In those final games Poland did hold England to a draw (1–1) and Ireland did beat Turkey 3–1, but England qualified with 9 points to Ireland's 8 points.

===1994 World Cup===
Bonner represented Ireland in all 12 qualifying matches for the 1994 FIFA World Cup. Ireland seemed well on the way to qualification after seven wins and three draws in the opening ten games. With each side having only two games remaining, Ireland led the group on 18 points, ahead of Denmark on 16, with Spain in third place on 15 points. Ireland needed only a draw at Lansdowne Road against Spain in the second last game to guarantee qualification, while a win would virtually guarantee top position in the group. However, Ireland conceded three goals in a 15-minute spell in the first half, and despite a late consolation goal, subsequently needed to beat Northern Ireland in the last game to guarantee a place in the finals. A draw would mean Ireland needed the Spain-Denmark game, happening simultaneously, to finish in a win for one of the two sides. Ireland drew 1–1 with Northern Ireland but qualified ahead of Denmark by virtue of having scored more goals (they were level on goal difference), as Denmark lost 1–0 to Spain.

In the Finals, Ireland beat Italy 1–0 in their opening match. The euphoria was elevated by the fact that Ireland had also beaten Germany and the Netherlands in warm-up games. However, from that point on, the tournament was a disappointment for Ireland and especially Bonner. A 2–1 defeat at the hands of Mexico and a 0–0 draw with Norway were just enough for Ireland to move into round two on the strength of their win over Italy. A 2–0 defeat to the Netherlands ended Ireland's tournament, and was a low point for Bonner. With Ireland already 1–0 down late in the first half, a long-distance effort from Wim Jonk should have been an easy save. However, Bonner fumbled the shot and it dribbled into the net.
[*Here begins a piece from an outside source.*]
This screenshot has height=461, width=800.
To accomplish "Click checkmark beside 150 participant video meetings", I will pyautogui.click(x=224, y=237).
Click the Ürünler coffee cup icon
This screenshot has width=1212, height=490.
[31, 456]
Ireland never recovered and was eliminated from the tournament.

===Euro 1996 qualification campaign ===
Bonner struggled to maintain his place in the Ireland squad during the UEFA Euro 1996 qualification campaign, playing only one match, as captain, in a 4–0 win over Liechtenstein at Lansdowne Road. Alan Kelly played all of Ireland's other qualification matches. Ireland were eliminated 2–0 by the Netherlands in a playoff.

===Legacy===
Bonner became the Republic of Ireland's most capped goalkeeper with 80 appearances for his country. He held this record until it was surpassed in 2007 by fellow Donegal native Shay Given who, by his retirement in 2016, had achieved 134 caps.

===Coaching role===
On 2 February 2003, following the promotion of Brian Kerr to the position of Republic of Ireland team manager, Bonner was named as technical director of the Football Association of Ireland (FAI). He previously held the role of the senior squad's goalkeeping coach in the organisation. In addition, he has worked as a football presenter with TV3.

==Personal life==
Bonner is married to Ann and has two children. His son Andrew was also a footballer who played as a striker for the Republic of Ireland youth teams and in the Scottish Junior leagues at club level, and was later an amateur distance runner.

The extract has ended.